5.4.4 Annual summary of audit observations

The head of the QA Systems/Support and the DS Subject Matter Expert will review the audit observations on an annual basis, and prepare a summary of the observations. The summary will be shared within QA, and DSs to facilitate learning, and to promote enhancements in compliance within the DSs. Summaries of audit observations should be made available on the DS website.
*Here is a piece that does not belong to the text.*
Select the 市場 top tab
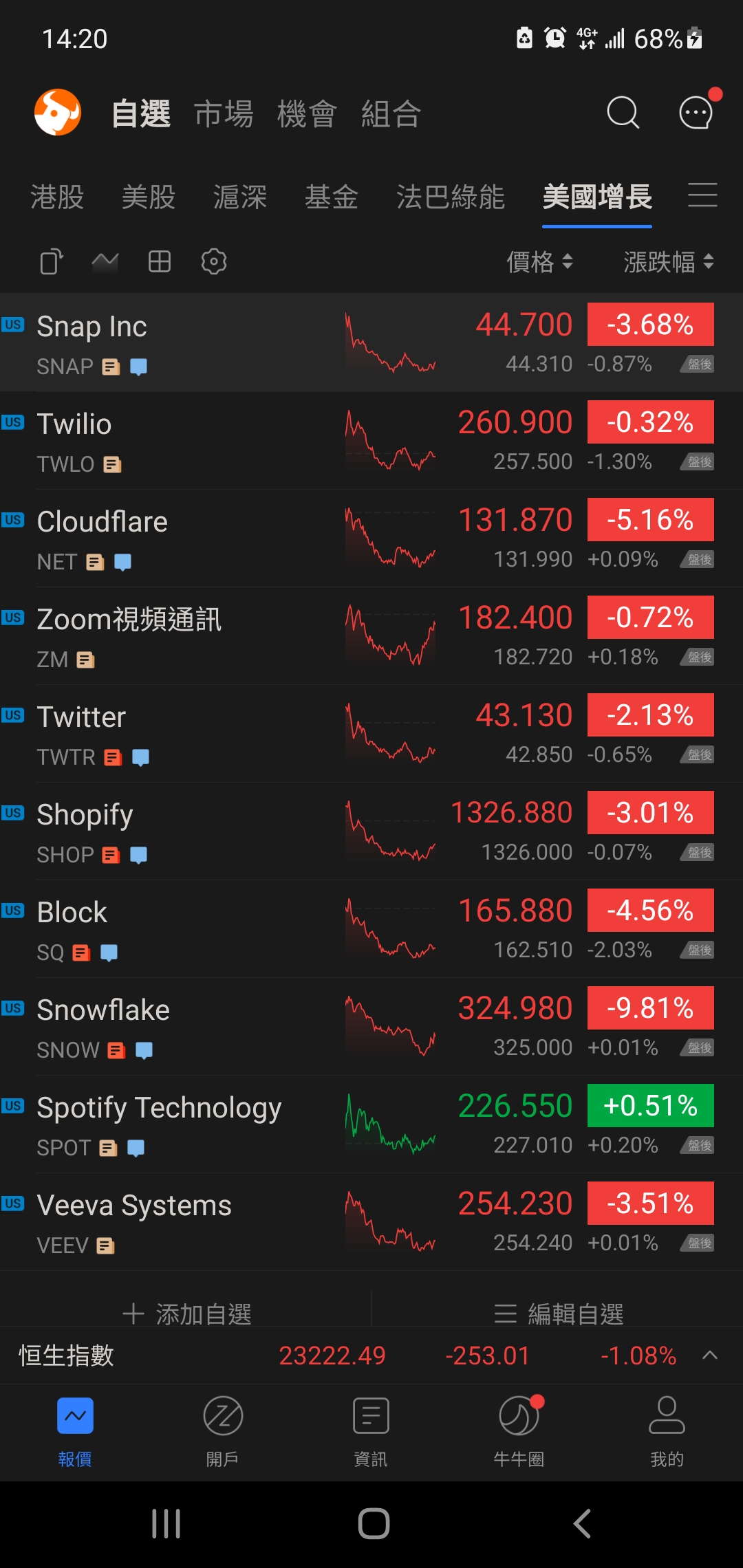 (224, 113)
5.5 Archiving of Audit Documents

The audit report and all relevant documents will be archived. The following documents will be stored electronically, according to QA routines, on shared drive:

* E-mail for issuing Final Audit Report

* Final Audit Report

The following documents will be archived locally, according to local routines, format least 15 years:

* Copy of E-mail for Confirmation of DS Audit

* Copy of E-mail for issuing Final Audit Report

* Copy of Final Audit Report

The following documents will be archived locally, according to local routines, format least two years:

* Working documents that have been filled in during the audit, such as DS Audit Checklists.